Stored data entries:
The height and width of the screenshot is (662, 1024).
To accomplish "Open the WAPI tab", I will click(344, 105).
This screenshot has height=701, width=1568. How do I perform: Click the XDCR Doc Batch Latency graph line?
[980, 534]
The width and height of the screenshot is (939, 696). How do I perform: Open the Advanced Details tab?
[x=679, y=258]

---

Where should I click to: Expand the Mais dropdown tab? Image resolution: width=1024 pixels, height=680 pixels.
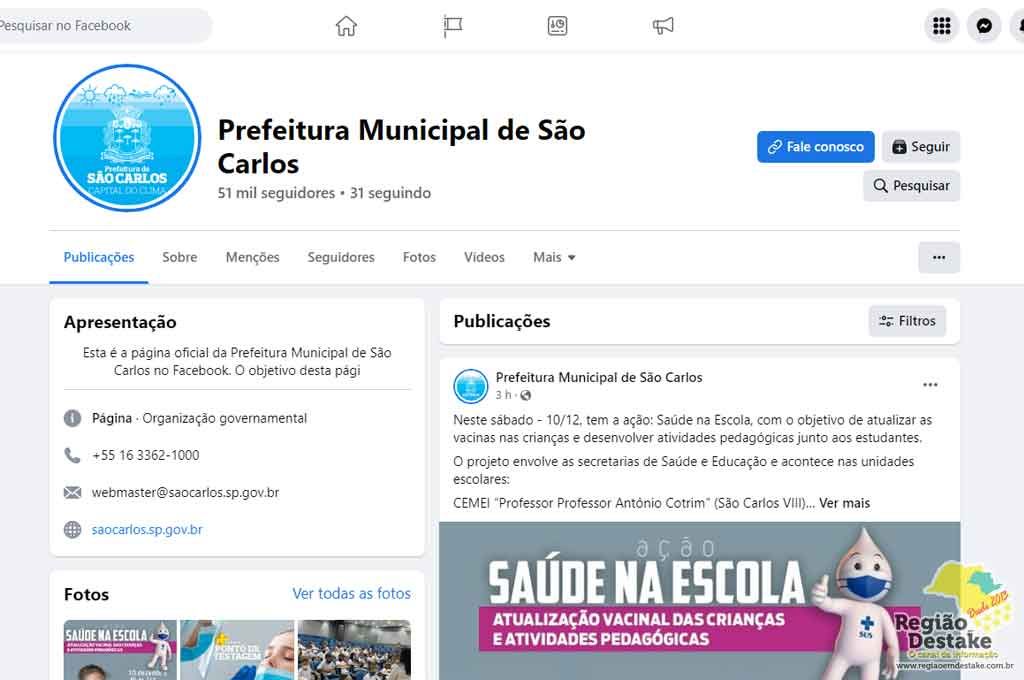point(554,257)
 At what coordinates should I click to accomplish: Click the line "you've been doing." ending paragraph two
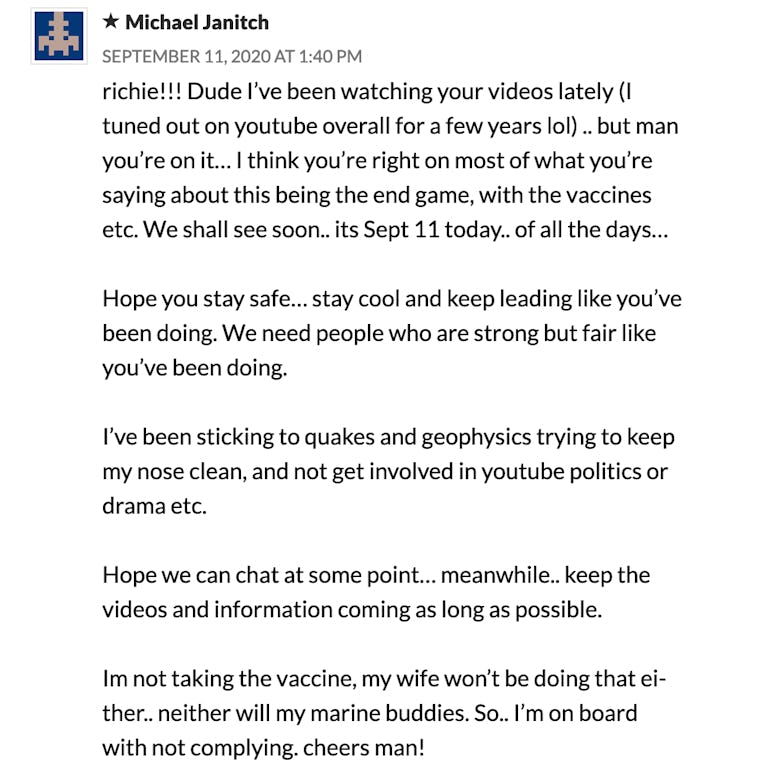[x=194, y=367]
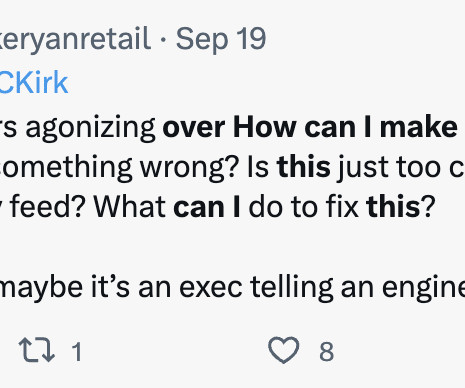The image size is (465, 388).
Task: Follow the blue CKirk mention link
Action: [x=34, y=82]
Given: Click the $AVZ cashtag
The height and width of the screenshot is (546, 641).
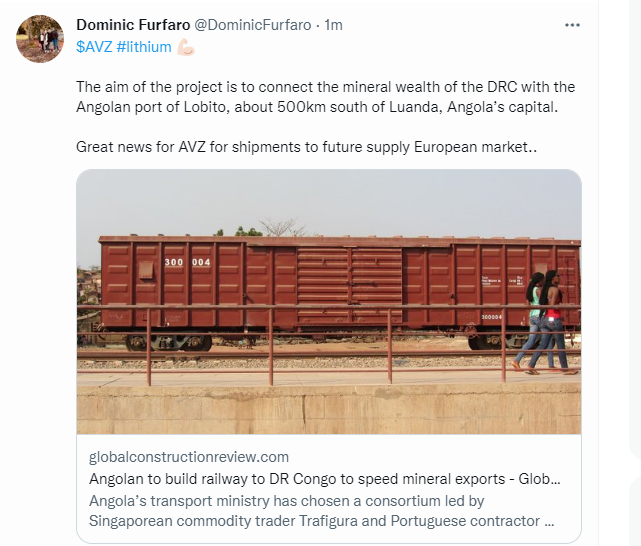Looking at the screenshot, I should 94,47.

TASK DESCRIPTION: Among the lines above, the one with "At what coordinates" opens the part to repeat and the one with "Given: Click the $AVZ cashtag" closes it; repeat only that part exactly, with no pictures.

EXERCISE ANSWER:
 At what coordinates should I click to accomplish: Click the line "you've been doing." ending paragraph two
[x=194, y=367]
The image size is (465, 388).
Task: Follow the blue CKirk mention link
Action: [x=34, y=82]
Given: Click the $AVZ cashtag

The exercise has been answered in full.